| TO DO |
Could you pull out the lines below word for word, leaving the pictures out of your answer?
***** SUPPLIED DATA
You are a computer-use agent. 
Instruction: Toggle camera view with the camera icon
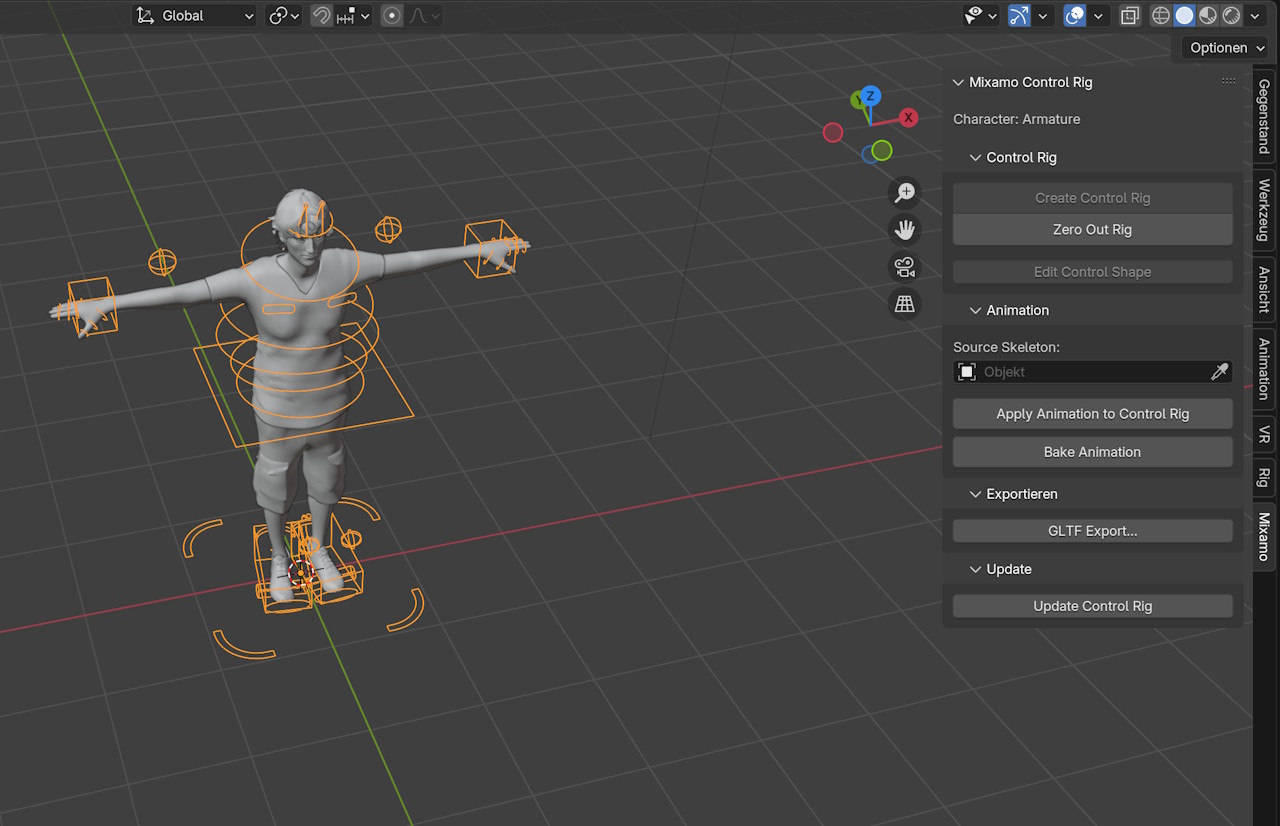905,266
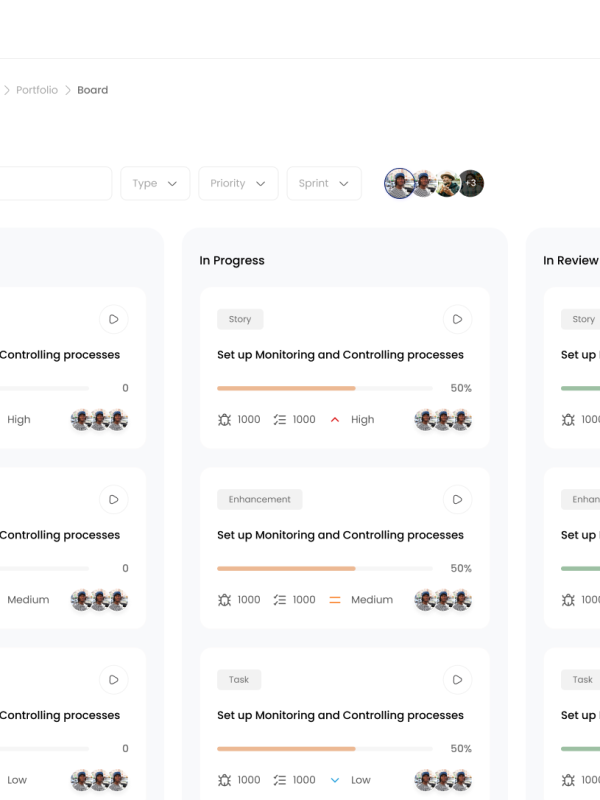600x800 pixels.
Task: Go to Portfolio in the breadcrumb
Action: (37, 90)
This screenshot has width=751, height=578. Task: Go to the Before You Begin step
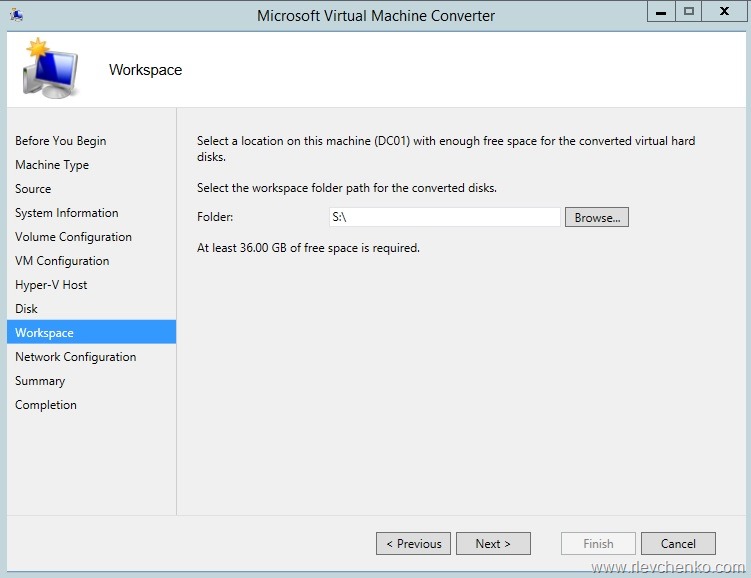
**********
| SOLUTION FOR THIS TASK |
You are a computer-use agent. 
Instruction: Toggle camera view with the camera icon
905,266
600x800 pixels.
Task: Go to Portfolio in the breadcrumb
Action: (37, 90)
This screenshot has width=751, height=578. Task: Go to the Before You Begin step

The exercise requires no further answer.